Exercise description: Reproduce all of the data exactly as written.

Data to use:

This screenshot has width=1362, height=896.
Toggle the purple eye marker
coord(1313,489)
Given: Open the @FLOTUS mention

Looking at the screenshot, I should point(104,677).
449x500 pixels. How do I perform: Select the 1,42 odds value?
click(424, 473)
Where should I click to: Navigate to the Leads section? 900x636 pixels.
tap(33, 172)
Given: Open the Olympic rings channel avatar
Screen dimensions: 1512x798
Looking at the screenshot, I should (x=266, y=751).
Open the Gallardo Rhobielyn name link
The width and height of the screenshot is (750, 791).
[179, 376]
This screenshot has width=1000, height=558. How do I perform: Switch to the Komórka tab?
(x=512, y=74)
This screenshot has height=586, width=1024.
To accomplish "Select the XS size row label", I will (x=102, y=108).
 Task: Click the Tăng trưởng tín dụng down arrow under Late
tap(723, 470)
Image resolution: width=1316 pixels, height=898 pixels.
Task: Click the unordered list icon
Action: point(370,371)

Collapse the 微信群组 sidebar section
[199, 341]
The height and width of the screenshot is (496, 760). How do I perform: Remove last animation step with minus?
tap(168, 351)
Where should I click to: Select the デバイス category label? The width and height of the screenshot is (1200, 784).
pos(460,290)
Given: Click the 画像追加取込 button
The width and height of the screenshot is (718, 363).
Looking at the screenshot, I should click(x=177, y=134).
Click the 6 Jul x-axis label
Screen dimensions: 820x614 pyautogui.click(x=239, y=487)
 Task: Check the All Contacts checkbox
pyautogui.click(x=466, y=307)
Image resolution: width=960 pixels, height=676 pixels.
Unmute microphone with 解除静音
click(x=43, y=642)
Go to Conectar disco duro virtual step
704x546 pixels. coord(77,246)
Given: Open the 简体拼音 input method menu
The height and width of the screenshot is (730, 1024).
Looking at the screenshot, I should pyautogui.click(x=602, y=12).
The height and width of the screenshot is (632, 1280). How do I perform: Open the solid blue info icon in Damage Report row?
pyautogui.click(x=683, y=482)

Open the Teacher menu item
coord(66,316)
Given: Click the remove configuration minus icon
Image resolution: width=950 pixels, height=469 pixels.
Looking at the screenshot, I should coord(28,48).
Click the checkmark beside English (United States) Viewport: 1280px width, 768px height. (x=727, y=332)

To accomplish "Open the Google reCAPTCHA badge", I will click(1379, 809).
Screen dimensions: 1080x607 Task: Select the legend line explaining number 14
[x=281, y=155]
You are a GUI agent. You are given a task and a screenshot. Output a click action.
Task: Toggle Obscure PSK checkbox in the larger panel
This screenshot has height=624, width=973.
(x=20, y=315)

Answer space:
This screenshot has width=1362, height=896.
Toggle the purple eye marker
coord(1313,489)
Given: Open the @FLOTUS mention

Looking at the screenshot, I should point(104,677).
449x500 pixels. How do I perform: Select the 1,42 odds value?
click(424, 473)
Where should I click to: Navigate to the Leads section? 900x636 pixels.
tap(33, 172)
Given: Open the Olympic rings channel avatar
Screen dimensions: 1512x798
Looking at the screenshot, I should (x=266, y=751).
Open the Gallardo Rhobielyn name link
The width and height of the screenshot is (750, 791).
[179, 376]
This screenshot has width=1000, height=558. How do I perform: Switch to the Komórka tab?
(x=512, y=74)
This screenshot has height=586, width=1024.
To accomplish "Select the XS size row label", I will (x=102, y=108).
 Task: Click the Tăng trưởng tín dụng down arrow under Late
tap(723, 470)
Image resolution: width=1316 pixels, height=898 pixels.
Task: Click the unordered list icon
Action: point(370,371)

Collapse the 微信群组 sidebar section
[199, 341]
The height and width of the screenshot is (496, 760). How do I perform: Remove last animation step with minus?
tap(168, 351)
Where should I click to: Select the デバイス category label? The width and height of the screenshot is (1200, 784).
pos(460,290)
Given: Click the 画像追加取込 button
The width and height of the screenshot is (718, 363).
Looking at the screenshot, I should click(x=177, y=134).
Click the 6 Jul x-axis label
Screen dimensions: 820x614 pyautogui.click(x=239, y=487)
 Task: Check the All Contacts checkbox
pyautogui.click(x=466, y=307)
Image resolution: width=960 pixels, height=676 pixels.
Unmute microphone with 解除静音
click(x=43, y=642)
Go to Conectar disco duro virtual step
704x546 pixels. coord(77,246)
Given: Open the 简体拼音 input method menu
The height and width of the screenshot is (730, 1024).
Looking at the screenshot, I should pyautogui.click(x=602, y=12).
The height and width of the screenshot is (632, 1280). How do I perform: Open the solid blue info icon in Damage Report row?
pyautogui.click(x=683, y=482)

Open the Teacher menu item
coord(66,316)
Given: Click the remove configuration minus icon
Image resolution: width=950 pixels, height=469 pixels.
Looking at the screenshot, I should coord(28,48).
Click the checkmark beside English (United States) Viewport: 1280px width, 768px height. (x=727, y=332)

To accomplish "Open the Google reCAPTCHA badge", I will click(1379, 809).
Screen dimensions: 1080x607 Task: Select the legend line explaining number 14
[x=281, y=155]
You are a GUI agent. You are given a task and a screenshot. Output a click action.
Task: Toggle Obscure PSK checkbox in the larger panel
This screenshot has height=624, width=973.
(x=20, y=315)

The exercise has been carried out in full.